Your objective ▸
Switch every "computer-use agent" to "screen agent" in the rows below, and reproduce the rows with no other change.

---- Input material

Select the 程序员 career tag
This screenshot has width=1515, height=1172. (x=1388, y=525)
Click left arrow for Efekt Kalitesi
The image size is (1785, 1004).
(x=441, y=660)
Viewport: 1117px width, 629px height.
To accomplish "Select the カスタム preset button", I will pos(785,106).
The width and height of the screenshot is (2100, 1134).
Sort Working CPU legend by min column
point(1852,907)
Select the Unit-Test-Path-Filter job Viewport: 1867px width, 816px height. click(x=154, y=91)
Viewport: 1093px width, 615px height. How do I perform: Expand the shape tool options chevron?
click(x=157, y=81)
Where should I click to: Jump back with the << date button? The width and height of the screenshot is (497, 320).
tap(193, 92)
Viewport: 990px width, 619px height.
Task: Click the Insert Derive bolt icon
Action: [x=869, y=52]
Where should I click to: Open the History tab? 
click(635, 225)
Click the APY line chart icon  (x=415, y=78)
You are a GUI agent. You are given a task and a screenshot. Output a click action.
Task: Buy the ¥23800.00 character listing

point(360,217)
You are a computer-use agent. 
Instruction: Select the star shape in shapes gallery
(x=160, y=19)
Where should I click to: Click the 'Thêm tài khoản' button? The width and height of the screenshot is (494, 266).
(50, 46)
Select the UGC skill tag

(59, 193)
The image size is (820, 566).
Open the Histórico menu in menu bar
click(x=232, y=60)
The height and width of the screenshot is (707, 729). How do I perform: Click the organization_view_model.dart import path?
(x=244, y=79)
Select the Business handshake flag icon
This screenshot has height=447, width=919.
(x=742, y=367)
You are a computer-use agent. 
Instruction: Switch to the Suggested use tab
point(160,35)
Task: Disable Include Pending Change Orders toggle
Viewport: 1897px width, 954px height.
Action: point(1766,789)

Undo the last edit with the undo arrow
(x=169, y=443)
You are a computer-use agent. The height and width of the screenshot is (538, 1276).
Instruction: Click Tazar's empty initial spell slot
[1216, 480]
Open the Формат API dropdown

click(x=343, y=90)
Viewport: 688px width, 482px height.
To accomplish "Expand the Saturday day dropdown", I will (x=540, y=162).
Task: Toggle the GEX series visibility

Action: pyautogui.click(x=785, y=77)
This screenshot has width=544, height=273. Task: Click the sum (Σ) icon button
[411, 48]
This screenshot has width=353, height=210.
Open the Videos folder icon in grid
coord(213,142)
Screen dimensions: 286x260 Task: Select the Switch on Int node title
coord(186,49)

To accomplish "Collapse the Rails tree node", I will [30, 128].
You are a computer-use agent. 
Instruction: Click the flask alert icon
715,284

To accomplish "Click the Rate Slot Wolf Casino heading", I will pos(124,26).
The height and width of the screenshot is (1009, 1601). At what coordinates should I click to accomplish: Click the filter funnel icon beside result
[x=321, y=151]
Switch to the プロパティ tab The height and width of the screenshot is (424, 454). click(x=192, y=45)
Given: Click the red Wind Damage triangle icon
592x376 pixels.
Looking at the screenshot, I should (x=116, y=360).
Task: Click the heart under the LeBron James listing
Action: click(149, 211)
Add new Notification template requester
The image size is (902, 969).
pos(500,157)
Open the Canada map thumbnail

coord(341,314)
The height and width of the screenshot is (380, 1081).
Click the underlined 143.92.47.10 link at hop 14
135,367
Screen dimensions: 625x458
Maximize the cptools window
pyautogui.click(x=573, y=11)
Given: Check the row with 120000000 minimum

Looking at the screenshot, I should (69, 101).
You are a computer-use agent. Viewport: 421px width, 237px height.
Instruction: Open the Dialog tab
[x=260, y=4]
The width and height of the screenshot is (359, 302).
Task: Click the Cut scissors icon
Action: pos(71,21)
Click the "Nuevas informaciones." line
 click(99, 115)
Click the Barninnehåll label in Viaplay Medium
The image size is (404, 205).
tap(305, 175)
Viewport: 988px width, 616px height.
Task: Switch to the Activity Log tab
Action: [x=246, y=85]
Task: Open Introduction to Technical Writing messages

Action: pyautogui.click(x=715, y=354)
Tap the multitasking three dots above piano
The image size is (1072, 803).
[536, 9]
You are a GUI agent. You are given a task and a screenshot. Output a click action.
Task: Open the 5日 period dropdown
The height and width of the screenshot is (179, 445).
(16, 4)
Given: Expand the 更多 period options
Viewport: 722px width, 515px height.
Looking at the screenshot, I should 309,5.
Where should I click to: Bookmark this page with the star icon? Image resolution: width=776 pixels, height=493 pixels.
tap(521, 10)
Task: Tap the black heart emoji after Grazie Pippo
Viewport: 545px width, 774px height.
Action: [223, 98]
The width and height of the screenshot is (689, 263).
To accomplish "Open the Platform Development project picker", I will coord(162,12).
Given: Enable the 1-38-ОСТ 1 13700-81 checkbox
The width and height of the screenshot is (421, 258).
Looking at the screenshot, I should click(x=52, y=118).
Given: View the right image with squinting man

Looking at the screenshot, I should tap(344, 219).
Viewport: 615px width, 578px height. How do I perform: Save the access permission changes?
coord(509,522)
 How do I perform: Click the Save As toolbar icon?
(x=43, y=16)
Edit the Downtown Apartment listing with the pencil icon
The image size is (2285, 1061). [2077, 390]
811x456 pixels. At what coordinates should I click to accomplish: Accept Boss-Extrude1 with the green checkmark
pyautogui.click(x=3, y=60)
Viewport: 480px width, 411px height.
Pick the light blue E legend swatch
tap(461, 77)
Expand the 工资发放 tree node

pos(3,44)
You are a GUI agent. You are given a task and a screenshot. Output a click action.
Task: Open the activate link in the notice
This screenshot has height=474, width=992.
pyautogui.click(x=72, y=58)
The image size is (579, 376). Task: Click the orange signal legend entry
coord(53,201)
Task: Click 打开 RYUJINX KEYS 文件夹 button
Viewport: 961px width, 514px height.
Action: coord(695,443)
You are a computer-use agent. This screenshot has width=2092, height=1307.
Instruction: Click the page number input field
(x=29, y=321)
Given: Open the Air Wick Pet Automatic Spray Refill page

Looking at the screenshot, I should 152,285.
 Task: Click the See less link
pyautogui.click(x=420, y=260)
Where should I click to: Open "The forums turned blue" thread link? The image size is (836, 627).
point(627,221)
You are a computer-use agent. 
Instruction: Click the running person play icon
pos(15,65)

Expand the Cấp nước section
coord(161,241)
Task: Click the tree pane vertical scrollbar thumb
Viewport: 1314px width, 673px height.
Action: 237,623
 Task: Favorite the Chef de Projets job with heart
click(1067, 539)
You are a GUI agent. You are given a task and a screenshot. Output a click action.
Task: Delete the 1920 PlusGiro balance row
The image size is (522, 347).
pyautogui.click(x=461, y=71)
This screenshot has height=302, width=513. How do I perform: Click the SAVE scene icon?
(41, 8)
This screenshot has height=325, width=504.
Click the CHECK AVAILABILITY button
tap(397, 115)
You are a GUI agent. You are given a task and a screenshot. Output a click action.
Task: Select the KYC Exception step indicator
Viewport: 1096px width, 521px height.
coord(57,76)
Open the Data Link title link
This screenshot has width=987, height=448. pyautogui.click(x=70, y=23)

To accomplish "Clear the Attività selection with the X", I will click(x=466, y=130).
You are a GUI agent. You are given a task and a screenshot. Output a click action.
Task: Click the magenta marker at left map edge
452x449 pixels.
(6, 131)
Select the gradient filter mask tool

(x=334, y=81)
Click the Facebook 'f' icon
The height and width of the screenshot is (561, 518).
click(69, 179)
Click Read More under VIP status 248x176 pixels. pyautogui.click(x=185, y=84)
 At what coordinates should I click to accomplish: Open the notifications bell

--------

Result below ▸
Select the 程序员 career tag
This screenshot has width=1515, height=1172. (x=1388, y=525)
Click left arrow for Efekt Kalitesi
The image size is (1785, 1004).
(x=441, y=660)
Viewport: 1117px width, 629px height.
To accomplish "Select the カスタム preset button", I will pos(785,106).
The width and height of the screenshot is (2100, 1134).
Sort Working CPU legend by min column
point(1852,907)
Select the Unit-Test-Path-Filter job Viewport: 1867px width, 816px height. click(x=154, y=91)
Viewport: 1093px width, 615px height. How do I perform: Expand the shape tool options chevron?
click(x=157, y=81)
Where should I click to: Jump back with the << date button? The width and height of the screenshot is (497, 320).
tap(193, 92)
Viewport: 990px width, 619px height.
Task: Click the Insert Derive bolt icon
Action: [x=869, y=52]
Where should I click to: Open the History tab? 
click(635, 225)
Click the APY line chart icon  (x=415, y=78)
You are a GUI agent. You are given a task and a screenshot. Output a click action.
Task: Buy the ¥23800.00 character listing

point(360,217)
You are a screen agent. 
Instruction: Select the star shape in shapes gallery
(x=160, y=19)
Where should I click to: Click the 'Thêm tài khoản' button? The width and height of the screenshot is (494, 266).
(50, 46)
Select the UGC skill tag

(59, 193)
The image size is (820, 566).
Open the Histórico menu in menu bar
click(x=232, y=60)
The height and width of the screenshot is (707, 729). How do I perform: Click the organization_view_model.dart import path?
(x=244, y=79)
Select the Business handshake flag icon
This screenshot has height=447, width=919.
(x=742, y=367)
You are a screen agent. 
Instruction: Switch to the Suggested use tab
point(160,35)
Task: Disable Include Pending Change Orders toggle
Viewport: 1897px width, 954px height.
Action: point(1766,789)

Undo the last edit with the undo arrow
(x=169, y=443)
You are a screen agent. The height and width of the screenshot is (538, 1276).
Instruction: Click Tazar's empty initial spell slot
[1216, 480]
Open the Формат API dropdown

click(x=343, y=90)
Viewport: 688px width, 482px height.
To accomplish "Expand the Saturday day dropdown", I will (x=540, y=162).
Task: Toggle the GEX series visibility

Action: pyautogui.click(x=785, y=77)
This screenshot has width=544, height=273. Task: Click the sum (Σ) icon button
[411, 48]
This screenshot has width=353, height=210.
Open the Videos folder icon in grid
coord(213,142)
Screen dimensions: 286x260 Task: Select the Switch on Int node title
coord(186,49)

To accomplish "Collapse the Rails tree node", I will [30, 128].
You are a screen agent. 
Instruction: Click the flask alert icon
715,284

To accomplish "Click the Rate Slot Wolf Casino heading", I will pos(124,26).
The height and width of the screenshot is (1009, 1601). At what coordinates should I click to accomplish: Click the filter funnel icon beside result
[x=321, y=151]
Switch to the プロパティ tab The height and width of the screenshot is (424, 454). click(x=192, y=45)
Given: Click the red Wind Damage triangle icon
592x376 pixels.
Looking at the screenshot, I should (x=116, y=360).
Task: Click the heart under the LeBron James listing
Action: click(149, 211)
Add new Notification template requester
The image size is (902, 969).
pos(500,157)
Open the Canada map thumbnail

coord(341,314)
The height and width of the screenshot is (380, 1081).
Click the underlined 143.92.47.10 link at hop 14
135,367
Screen dimensions: 625x458
Maximize the cptools window
pyautogui.click(x=573, y=11)
Given: Check the row with 120000000 minimum

Looking at the screenshot, I should (69, 101).
You are a screen agent. Viewport: 421px width, 237px height.
Instruction: Open the Dialog tab
[x=260, y=4]
The width and height of the screenshot is (359, 302).
Task: Click the Cut scissors icon
Action: pos(71,21)
Click the "Nuevas informaciones." line
 click(99, 115)
Click the Barninnehåll label in Viaplay Medium
The image size is (404, 205).
tap(305, 175)
Viewport: 988px width, 616px height.
Task: Switch to the Activity Log tab
Action: [x=246, y=85]
Task: Open Introduction to Technical Writing messages

Action: pyautogui.click(x=715, y=354)
Tap the multitasking three dots above piano
The image size is (1072, 803).
[536, 9]
You are a GUI agent. You are given a task and a screenshot. Output a click action.
Task: Open the 5日 period dropdown
The height and width of the screenshot is (179, 445).
(16, 4)
Given: Expand the 更多 period options
Viewport: 722px width, 515px height.
Looking at the screenshot, I should 309,5.
Where should I click to: Bookmark this page with the star icon? Image resolution: width=776 pixels, height=493 pixels.
tap(521, 10)
Task: Tap the black heart emoji after Grazie Pippo
Viewport: 545px width, 774px height.
Action: [223, 98]
The width and height of the screenshot is (689, 263).
To accomplish "Open the Platform Development project picker", I will coord(162,12).
Given: Enable the 1-38-ОСТ 1 13700-81 checkbox
The width and height of the screenshot is (421, 258).
Looking at the screenshot, I should click(x=52, y=118).
Given: View the right image with squinting man

Looking at the screenshot, I should tap(344, 219).
Viewport: 615px width, 578px height. How do I perform: Save the access permission changes?
coord(509,522)
 How do I perform: Click the Save As toolbar icon?
(x=43, y=16)
Edit the Downtown Apartment listing with the pencil icon
The image size is (2285, 1061). [2077, 390]
811x456 pixels. At what coordinates should I click to accomplish: Accept Boss-Extrude1 with the green checkmark
pyautogui.click(x=3, y=60)
Viewport: 480px width, 411px height.
Pick the light blue E legend swatch
tap(461, 77)
Expand the 工资发放 tree node

pos(3,44)
You are a GUI agent. You are given a task and a screenshot. Output a click action.
Task: Open the activate link in the notice
This screenshot has height=474, width=992.
pyautogui.click(x=72, y=58)
The image size is (579, 376). Task: Click the orange signal legend entry
coord(53,201)
Task: Click 打开 RYUJINX KEYS 文件夹 button
Viewport: 961px width, 514px height.
Action: coord(695,443)
You are a screen agent. This screenshot has width=2092, height=1307.
Instruction: Click the page number input field
(x=29, y=321)
Given: Open the Air Wick Pet Automatic Spray Refill page

Looking at the screenshot, I should 152,285.
 Task: Click the See less link
pyautogui.click(x=420, y=260)
Where should I click to: Open "The forums turned blue" thread link? The image size is (836, 627).
point(627,221)
You are a screen agent. 
Instruction: Click the running person play icon
pos(15,65)

Expand the Cấp nước section
coord(161,241)
Task: Click the tree pane vertical scrollbar thumb
Viewport: 1314px width, 673px height.
Action: 237,623
 Task: Favorite the Chef de Projets job with heart
click(1067, 539)
You are a GUI agent. You are given a task and a screenshot. Output a click action.
Task: Delete the 1920 PlusGiro balance row
The image size is (522, 347).
pyautogui.click(x=461, y=71)
This screenshot has height=302, width=513. How do I perform: Click the SAVE scene icon?
(41, 8)
This screenshot has height=325, width=504.
Click the CHECK AVAILABILITY button
tap(397, 115)
You are a GUI agent. You are given a task and a screenshot. Output a click action.
Task: Select the KYC Exception step indicator
Viewport: 1096px width, 521px height.
coord(57,76)
Open the Data Link title link
This screenshot has width=987, height=448. pyautogui.click(x=70, y=23)

To accomplish "Clear the Attività selection with the X", I will click(x=466, y=130).
You are a GUI agent. You are given a task and a screenshot. Output a click action.
Task: Click the magenta marker at left map edge
452x449 pixels.
(6, 131)
Select the gradient filter mask tool

(x=334, y=81)
Click the Facebook 'f' icon
The height and width of the screenshot is (561, 518).
click(69, 179)
Click Read More under VIP status 248x176 pixels. pyautogui.click(x=185, y=84)
 At what coordinates should I click to accomplish: Open the notifications bell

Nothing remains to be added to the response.